Dead Names, Dead Dog: Those Zany Ziggurats, Part 2

In the last installment, we showed that “Simon’s” evidence for the historical basis for the Gates in the Temple of Nebo at Borsippa was incorrect. Now, we should ask why he got it wrong.

The obvious answer is that “Simon” just didn’t read the same news story we did, and thus didn’t know that archaeologists didn’t back Rawlinson’s opinion about the source of the ziggurats. If that’s true, can he be held accountable?

As it turns out, he can. “Simon” actually read at least two sources in which the accuracy of the color scheme was questioned.

First, there’s The Necronomicon Files, which on page 46 critiques the whole idea of the color schemes “Simon” associates with the ziggurat:

…the colors of the ziggurat are not mentioned by Sumerian sources. Instead, early scholars of this region took the historian Herodotus’ description of the colored walls of Agbatana (Ecbatana), an 8th-century town of the Medes in the Zagros Mountains, and decided that the ziggurats were colored in the same scheme. Then again, the scheme in the Necronomicon does not reflect Herodotus, being closer to the Queen color scheme utilized by the Hermetic Order of the Golden Dawn. Finally, Morris Jastrow notes “that these colors were brought into connection with the planets, as some scholars have supposed, is highly improbable.”

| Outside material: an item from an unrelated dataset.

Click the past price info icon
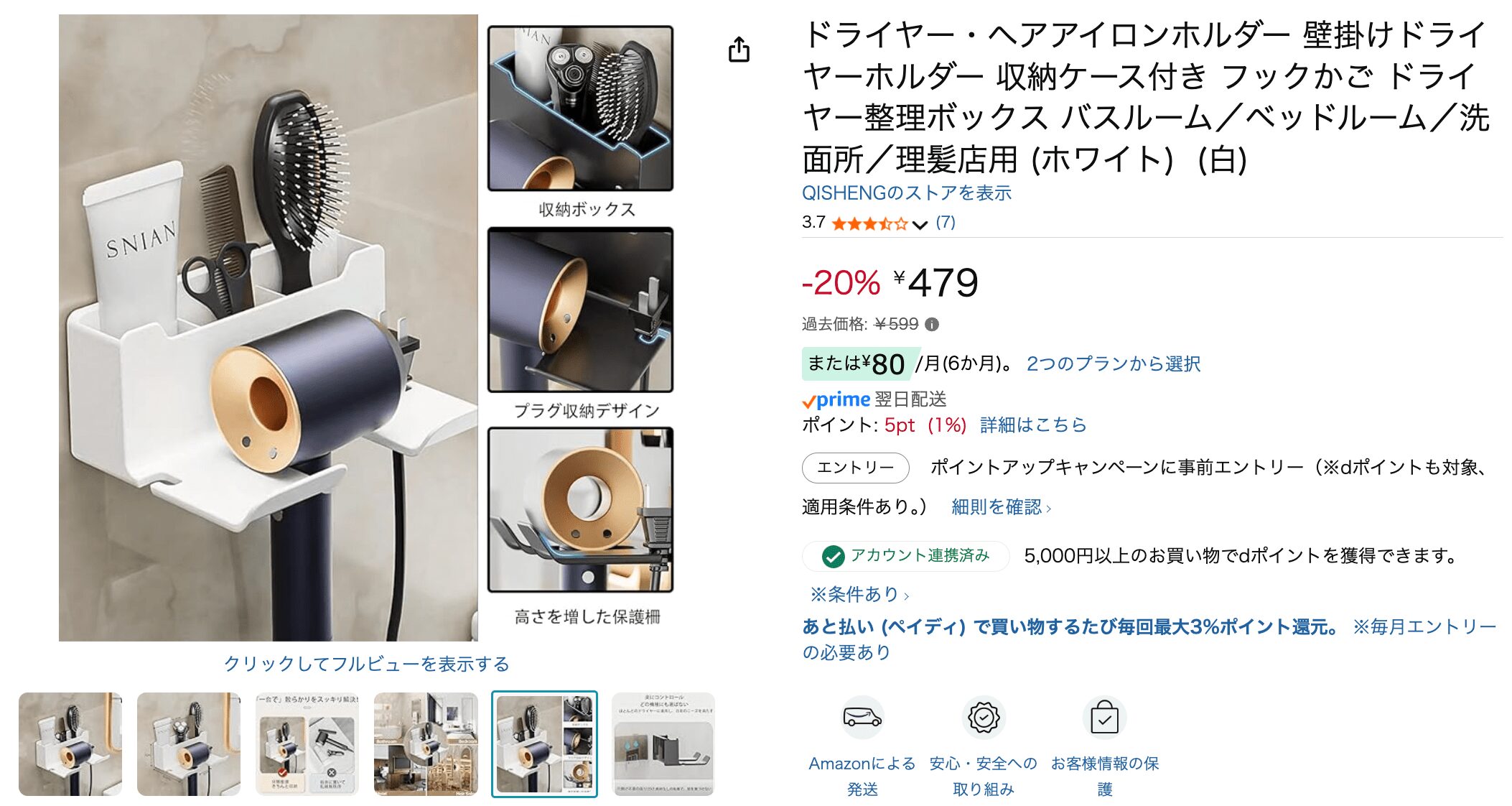 (932, 325)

(As a quick note, I made a mistake regarding the dating of Agbatana (see our errata), but the rest of this stands up well.)

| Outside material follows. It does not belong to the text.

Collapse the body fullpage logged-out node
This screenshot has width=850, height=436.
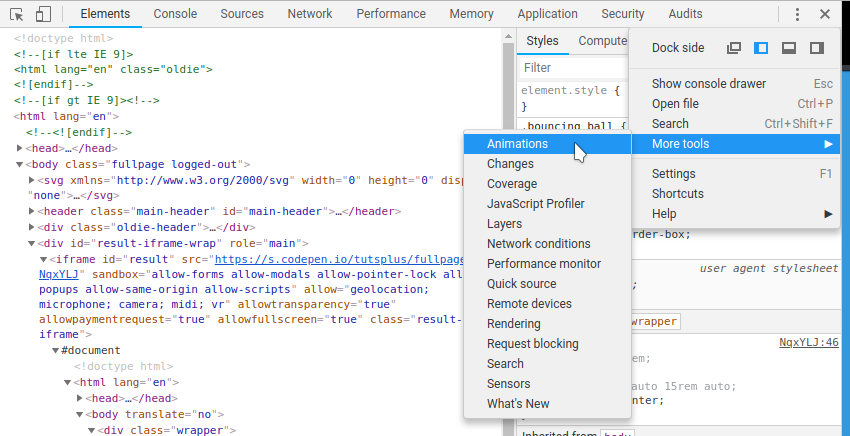point(20,165)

“Simon” criticized my comments about the color scheme, so he should have also been aware that perhaps his favorite color scheme was incorrect.

Wait, though! Couldn’t “Simon” have been misled by his own source for the color scheme – Michael Baigent’s From the Omens of Babylon? Let’s look at the end of the section where Baigent discusses the temple of Borsippa:

While subsequent excavations over the succeeding century or more have revealed certain other temples with remains that suggest that some or all of their stages were coloured, no further evidence has ever been discovered in the tablets which could prove that Rawlinson’s interesting speculations had a basis in fact. His thoughts cannot, even today, be dismissed, and time may yet prove him correct. (emphasis mine)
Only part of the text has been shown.